▶ **DATA FOR THIS TASK**
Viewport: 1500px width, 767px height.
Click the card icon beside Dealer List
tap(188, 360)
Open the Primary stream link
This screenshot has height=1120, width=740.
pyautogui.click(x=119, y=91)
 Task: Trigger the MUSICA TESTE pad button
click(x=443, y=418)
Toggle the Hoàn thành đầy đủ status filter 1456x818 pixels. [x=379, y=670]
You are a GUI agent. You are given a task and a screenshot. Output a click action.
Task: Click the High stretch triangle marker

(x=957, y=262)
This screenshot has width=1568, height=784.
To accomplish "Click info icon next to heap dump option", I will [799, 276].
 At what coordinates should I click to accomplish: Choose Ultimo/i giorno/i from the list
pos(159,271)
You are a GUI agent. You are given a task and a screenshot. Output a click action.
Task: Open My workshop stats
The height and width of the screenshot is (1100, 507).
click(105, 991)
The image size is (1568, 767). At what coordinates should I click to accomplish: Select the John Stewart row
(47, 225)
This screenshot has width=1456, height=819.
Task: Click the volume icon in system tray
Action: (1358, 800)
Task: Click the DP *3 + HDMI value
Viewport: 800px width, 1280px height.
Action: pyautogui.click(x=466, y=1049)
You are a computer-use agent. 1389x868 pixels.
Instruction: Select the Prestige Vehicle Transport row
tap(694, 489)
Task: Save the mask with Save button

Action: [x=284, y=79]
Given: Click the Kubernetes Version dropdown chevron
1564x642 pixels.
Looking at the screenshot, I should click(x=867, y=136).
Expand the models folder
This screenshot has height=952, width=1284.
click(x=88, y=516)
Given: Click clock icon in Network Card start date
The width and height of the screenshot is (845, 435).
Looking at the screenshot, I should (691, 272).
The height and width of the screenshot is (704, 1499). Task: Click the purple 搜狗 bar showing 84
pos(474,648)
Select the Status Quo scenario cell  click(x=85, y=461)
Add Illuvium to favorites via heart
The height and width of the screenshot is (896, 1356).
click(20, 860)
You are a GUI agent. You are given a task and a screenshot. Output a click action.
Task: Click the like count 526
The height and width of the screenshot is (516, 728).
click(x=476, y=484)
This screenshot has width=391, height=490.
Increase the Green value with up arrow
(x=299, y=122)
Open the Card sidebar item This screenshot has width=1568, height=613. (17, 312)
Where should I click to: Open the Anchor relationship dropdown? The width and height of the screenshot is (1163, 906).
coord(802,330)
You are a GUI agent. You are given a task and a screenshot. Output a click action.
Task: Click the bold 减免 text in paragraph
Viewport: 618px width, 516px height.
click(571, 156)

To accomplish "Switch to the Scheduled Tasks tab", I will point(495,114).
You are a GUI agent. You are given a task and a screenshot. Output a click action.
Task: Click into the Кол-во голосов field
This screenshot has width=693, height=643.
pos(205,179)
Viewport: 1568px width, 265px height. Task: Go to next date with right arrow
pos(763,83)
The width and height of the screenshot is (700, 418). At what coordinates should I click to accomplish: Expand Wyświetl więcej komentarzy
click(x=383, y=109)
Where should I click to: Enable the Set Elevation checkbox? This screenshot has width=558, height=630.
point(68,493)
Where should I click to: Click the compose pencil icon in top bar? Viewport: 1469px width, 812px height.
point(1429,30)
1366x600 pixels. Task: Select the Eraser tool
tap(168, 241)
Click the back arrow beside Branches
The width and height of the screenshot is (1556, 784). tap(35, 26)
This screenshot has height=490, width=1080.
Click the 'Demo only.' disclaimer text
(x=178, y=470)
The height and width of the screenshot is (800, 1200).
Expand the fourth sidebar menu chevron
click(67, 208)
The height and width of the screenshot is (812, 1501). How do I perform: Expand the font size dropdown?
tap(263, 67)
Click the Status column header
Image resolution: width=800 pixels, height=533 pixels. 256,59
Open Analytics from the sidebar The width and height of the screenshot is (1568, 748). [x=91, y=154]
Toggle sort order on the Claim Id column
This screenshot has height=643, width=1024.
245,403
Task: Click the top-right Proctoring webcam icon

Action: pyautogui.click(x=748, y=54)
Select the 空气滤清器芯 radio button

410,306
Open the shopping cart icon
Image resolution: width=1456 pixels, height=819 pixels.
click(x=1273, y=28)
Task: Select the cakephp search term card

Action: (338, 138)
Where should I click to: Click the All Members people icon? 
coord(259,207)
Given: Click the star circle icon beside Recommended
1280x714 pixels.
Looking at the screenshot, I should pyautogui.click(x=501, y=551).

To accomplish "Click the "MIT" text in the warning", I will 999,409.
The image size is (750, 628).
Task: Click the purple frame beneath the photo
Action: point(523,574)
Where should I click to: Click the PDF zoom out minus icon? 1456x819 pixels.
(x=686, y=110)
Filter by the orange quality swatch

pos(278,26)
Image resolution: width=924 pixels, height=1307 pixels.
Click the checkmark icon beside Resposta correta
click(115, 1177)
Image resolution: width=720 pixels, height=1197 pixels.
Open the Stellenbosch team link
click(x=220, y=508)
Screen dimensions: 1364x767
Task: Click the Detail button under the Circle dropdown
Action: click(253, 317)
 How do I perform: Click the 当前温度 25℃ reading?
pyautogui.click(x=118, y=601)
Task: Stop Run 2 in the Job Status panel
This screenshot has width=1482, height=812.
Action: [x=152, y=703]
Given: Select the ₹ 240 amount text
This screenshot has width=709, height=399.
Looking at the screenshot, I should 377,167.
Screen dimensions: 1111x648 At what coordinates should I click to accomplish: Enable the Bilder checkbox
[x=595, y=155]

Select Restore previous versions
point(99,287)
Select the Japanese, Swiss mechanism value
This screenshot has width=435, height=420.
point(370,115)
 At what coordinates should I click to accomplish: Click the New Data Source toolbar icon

▶ **THE REQUEST**
Quote the data exactly, from its first line through the line containing "click(105, 991)", with both ends included.

▶ **EXERCISE RESULT**
Viewport: 1500px width, 767px height.
Click the card icon beside Dealer List
tap(188, 360)
Open the Primary stream link
This screenshot has height=1120, width=740.
pyautogui.click(x=119, y=91)
 Task: Trigger the MUSICA TESTE pad button
click(x=443, y=418)
Toggle the Hoàn thành đầy đủ status filter 1456x818 pixels. [x=379, y=670]
You are a GUI agent. You are given a task and a screenshot. Output a click action.
Task: Click the High stretch triangle marker

(x=957, y=262)
This screenshot has width=1568, height=784.
To accomplish "Click info icon next to heap dump option", I will [799, 276].
 At what coordinates should I click to accomplish: Choose Ultimo/i giorno/i from the list
pos(159,271)
You are a GUI agent. You are given a task and a screenshot. Output a click action.
Task: Open My workshop stats
The height and width of the screenshot is (1100, 507).
click(105, 991)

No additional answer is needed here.